(Saved data entries)
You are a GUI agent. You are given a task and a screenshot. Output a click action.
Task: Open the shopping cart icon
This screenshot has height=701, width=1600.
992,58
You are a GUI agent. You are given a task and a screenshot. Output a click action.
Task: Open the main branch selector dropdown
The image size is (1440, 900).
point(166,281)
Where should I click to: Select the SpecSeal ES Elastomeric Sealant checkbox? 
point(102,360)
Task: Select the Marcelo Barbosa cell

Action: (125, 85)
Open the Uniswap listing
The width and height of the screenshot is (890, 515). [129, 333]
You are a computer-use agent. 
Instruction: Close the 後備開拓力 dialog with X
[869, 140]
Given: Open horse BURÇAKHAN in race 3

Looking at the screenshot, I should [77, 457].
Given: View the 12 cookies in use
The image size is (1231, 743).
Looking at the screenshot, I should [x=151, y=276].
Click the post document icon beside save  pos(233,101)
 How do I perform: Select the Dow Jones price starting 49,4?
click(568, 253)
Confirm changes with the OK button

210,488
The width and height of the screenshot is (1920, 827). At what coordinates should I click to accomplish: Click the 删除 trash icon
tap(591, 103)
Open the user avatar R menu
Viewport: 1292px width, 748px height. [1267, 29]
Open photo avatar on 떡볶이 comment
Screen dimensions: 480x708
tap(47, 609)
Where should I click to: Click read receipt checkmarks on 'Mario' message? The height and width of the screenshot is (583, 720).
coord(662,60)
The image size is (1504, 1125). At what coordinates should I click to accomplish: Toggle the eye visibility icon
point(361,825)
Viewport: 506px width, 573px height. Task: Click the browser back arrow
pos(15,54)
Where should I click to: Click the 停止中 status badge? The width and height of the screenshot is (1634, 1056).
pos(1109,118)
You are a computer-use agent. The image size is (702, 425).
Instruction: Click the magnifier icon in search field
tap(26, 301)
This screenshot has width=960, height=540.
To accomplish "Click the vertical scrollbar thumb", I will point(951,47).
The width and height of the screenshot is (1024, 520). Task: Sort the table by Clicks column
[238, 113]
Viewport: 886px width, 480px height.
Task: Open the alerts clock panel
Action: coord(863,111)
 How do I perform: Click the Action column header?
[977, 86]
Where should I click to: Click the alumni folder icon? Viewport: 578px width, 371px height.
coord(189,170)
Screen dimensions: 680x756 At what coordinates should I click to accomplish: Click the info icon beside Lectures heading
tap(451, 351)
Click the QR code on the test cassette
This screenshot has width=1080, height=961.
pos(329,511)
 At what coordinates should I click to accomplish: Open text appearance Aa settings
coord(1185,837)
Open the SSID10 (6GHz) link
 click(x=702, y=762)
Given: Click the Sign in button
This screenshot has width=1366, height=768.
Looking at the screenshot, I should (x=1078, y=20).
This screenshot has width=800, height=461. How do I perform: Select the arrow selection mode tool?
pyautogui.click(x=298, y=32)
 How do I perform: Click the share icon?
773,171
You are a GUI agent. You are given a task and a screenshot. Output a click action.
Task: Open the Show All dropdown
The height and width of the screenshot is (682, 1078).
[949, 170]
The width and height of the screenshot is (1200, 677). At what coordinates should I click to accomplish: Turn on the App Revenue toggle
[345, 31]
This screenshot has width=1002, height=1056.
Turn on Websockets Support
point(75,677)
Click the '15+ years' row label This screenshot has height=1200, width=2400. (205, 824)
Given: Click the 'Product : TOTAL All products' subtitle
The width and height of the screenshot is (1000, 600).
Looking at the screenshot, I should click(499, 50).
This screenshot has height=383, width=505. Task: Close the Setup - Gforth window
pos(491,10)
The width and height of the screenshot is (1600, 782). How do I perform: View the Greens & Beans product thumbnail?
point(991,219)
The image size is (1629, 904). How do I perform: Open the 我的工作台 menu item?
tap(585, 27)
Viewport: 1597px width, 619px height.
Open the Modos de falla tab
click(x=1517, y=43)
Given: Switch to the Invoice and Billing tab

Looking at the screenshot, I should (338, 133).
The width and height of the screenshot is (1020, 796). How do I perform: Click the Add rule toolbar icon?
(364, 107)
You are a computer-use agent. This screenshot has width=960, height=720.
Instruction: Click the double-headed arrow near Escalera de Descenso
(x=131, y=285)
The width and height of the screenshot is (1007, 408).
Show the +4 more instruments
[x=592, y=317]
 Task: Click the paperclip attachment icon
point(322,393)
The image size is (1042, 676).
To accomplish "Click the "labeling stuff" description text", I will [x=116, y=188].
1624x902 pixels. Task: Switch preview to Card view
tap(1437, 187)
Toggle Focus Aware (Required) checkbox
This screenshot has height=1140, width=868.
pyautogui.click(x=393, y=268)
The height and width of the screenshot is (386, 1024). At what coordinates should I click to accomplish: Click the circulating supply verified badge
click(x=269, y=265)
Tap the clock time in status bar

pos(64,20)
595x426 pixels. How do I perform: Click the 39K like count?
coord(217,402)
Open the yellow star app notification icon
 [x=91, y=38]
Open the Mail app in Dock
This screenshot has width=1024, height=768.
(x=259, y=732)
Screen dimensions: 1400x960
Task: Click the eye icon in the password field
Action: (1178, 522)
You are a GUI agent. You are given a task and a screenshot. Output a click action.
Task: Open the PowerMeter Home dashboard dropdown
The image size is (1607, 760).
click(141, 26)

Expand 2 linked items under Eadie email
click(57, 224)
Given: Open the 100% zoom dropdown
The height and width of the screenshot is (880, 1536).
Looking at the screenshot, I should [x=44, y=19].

YOUR TASK
The answer must be the line containing "Open the yellow star app notification icon" and every line after it to the end of the records, repeated exactly.

TASK ANSWER
Open the yellow star app notification icon
 [x=91, y=38]
Open the Mail app in Dock
This screenshot has width=1024, height=768.
(x=259, y=732)
Screen dimensions: 1400x960
Task: Click the eye icon in the password field
Action: (1178, 522)
You are a GUI agent. You are given a task and a screenshot. Output a click action.
Task: Open the PowerMeter Home dashboard dropdown
The image size is (1607, 760).
click(141, 26)

Expand 2 linked items under Eadie email
click(57, 224)
Given: Open the 100% zoom dropdown
The height and width of the screenshot is (880, 1536).
Looking at the screenshot, I should [x=44, y=19].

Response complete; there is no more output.